About 1928 came a religious crisis in Mauriac's life, with a corresponding change of emphasis in his works. Earlier he had been criticized for portraying sinners more attractively than believers in the narrow, provincial, middle-class families of his novels, where, as all sexuality implies sin, love and happiness become impossible. Now he began to stress the possibility of divine grace, even for the hardened atheist and family tyrant who is the hero of Le Noeud de vipères (1932; Vipers' Tangle), the most successful of the later novels. In 1933 Mauriac was elected to the French Academy. Other works of this period include biographies, more poetry, and religious essays.
In the late 1930s Mauriac found politics coming to the forefront of his attention: he denounced Gen. Franco's insurrection in Spain and later, after the German defeat of France in 1940, helped the cause of the French Resistance with his pen. After the Liberation he continued to write hard-hitting political articles in several newspapers. More novels, stage plays, volumes of criticism, memoirs, and diaries brought Mauriac's total number of books to over 60. Awarded the Nobel Prize for literature in 1952, Mauriac became, after De Gaulle's return to power in 1958, one of the President's most passionate supporters. Mauriac died on Sept. 1, 1970.

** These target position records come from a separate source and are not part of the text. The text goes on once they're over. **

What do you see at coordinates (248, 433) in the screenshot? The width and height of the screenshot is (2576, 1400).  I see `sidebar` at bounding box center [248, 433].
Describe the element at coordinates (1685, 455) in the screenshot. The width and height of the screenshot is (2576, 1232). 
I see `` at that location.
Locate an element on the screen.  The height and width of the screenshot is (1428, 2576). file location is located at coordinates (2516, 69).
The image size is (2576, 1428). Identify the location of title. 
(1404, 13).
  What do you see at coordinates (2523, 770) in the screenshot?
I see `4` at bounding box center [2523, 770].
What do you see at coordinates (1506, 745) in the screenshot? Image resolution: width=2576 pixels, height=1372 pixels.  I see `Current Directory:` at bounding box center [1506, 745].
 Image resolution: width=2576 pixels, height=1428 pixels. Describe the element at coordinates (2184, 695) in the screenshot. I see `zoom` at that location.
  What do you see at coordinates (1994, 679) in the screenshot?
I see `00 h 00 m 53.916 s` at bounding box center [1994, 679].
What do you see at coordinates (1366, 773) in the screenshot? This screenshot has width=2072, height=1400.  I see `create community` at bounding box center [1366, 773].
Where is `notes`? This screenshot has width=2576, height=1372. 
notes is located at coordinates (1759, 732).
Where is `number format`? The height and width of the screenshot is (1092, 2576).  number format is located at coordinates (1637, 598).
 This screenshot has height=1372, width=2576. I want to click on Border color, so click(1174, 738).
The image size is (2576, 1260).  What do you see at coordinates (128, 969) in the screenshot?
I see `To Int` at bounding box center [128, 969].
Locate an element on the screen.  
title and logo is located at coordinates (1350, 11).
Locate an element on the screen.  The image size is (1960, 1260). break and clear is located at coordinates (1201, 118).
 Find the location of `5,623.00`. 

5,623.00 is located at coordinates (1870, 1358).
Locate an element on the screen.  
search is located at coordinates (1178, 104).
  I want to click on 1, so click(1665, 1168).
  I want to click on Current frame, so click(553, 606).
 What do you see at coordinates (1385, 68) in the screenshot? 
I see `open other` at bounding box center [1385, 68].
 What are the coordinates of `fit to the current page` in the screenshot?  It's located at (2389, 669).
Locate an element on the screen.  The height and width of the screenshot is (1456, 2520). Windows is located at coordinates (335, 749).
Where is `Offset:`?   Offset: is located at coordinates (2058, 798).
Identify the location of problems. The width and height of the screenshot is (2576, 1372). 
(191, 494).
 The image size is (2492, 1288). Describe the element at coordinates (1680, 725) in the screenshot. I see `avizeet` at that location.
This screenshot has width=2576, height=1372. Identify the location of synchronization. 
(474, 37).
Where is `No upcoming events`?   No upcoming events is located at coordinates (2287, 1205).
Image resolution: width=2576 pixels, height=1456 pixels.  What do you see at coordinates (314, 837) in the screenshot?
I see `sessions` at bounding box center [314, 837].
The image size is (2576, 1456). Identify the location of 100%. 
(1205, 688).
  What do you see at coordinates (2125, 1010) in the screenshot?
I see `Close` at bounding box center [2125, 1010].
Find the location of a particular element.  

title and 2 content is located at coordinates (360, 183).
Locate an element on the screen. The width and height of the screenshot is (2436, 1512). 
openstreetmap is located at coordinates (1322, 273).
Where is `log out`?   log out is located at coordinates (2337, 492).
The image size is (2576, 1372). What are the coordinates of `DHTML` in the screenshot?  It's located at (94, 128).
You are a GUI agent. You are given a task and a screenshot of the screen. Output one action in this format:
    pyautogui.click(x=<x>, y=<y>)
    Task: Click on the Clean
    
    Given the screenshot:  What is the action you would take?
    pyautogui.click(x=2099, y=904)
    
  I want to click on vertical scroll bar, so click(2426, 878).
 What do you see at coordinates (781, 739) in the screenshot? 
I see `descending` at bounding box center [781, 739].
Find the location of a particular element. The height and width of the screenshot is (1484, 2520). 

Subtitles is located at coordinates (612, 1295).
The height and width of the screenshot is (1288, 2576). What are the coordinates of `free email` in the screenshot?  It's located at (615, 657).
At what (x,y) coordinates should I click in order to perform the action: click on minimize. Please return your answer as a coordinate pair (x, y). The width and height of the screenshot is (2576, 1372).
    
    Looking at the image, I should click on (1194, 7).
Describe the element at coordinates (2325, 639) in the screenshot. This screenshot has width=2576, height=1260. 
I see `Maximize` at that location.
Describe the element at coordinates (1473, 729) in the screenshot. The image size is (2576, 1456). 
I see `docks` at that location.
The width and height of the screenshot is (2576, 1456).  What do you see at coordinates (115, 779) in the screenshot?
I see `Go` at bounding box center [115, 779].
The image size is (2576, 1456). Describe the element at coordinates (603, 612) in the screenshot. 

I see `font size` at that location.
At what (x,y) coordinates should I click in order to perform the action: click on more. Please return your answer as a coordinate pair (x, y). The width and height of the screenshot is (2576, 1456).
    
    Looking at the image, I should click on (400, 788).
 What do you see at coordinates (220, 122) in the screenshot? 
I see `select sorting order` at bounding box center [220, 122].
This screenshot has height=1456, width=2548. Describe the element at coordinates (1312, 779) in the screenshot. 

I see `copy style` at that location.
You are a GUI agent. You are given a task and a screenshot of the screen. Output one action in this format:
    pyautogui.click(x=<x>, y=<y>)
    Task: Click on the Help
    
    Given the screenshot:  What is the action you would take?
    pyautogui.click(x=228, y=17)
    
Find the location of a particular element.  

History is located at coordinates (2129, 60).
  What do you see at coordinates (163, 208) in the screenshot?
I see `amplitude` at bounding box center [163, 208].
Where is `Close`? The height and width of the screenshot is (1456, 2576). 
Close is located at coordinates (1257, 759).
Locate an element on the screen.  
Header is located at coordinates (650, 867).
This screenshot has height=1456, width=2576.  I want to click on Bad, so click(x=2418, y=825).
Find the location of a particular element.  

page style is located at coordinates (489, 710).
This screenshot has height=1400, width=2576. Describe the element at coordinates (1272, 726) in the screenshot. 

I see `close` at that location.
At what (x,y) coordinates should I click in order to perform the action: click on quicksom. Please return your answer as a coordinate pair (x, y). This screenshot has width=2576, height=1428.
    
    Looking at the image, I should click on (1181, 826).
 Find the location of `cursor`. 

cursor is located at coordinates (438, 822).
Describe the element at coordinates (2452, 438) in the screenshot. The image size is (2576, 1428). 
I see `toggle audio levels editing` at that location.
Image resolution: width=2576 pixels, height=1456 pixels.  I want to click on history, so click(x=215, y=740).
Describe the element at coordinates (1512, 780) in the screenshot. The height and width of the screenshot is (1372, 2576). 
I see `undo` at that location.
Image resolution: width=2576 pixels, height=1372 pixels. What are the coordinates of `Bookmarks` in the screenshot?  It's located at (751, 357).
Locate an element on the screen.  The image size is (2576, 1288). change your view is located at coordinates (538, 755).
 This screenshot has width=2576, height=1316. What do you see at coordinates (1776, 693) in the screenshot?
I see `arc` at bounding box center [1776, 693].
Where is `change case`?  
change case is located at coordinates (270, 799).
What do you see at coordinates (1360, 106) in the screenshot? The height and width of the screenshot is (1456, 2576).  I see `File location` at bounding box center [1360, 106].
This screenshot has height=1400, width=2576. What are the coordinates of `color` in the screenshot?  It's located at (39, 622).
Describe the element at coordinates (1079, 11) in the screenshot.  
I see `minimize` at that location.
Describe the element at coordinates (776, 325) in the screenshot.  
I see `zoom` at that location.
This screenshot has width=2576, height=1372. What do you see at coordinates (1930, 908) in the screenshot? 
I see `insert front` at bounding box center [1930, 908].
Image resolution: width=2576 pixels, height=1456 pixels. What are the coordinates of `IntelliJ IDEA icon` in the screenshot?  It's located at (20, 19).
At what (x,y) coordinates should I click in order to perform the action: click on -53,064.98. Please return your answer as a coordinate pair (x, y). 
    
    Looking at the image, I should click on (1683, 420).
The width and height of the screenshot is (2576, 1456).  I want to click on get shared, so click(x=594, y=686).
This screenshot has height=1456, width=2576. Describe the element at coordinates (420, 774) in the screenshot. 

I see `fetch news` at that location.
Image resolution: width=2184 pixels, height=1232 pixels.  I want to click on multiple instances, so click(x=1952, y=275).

Mauriac's fictional world is that of his childhood and adolescence in the Landes region in the period about 1900, which he evokes with poetic intensity; his primary theme, the clash between sin and the desire for religious salvation. "I try to make the Catholic universe of evil palpable, tangible, odorous." This powerful creation of atmosphere and shrewd psychological insight--if perhaps in a somewhat narrow field--have brought Mauriac an extremely high reputation as a novelist.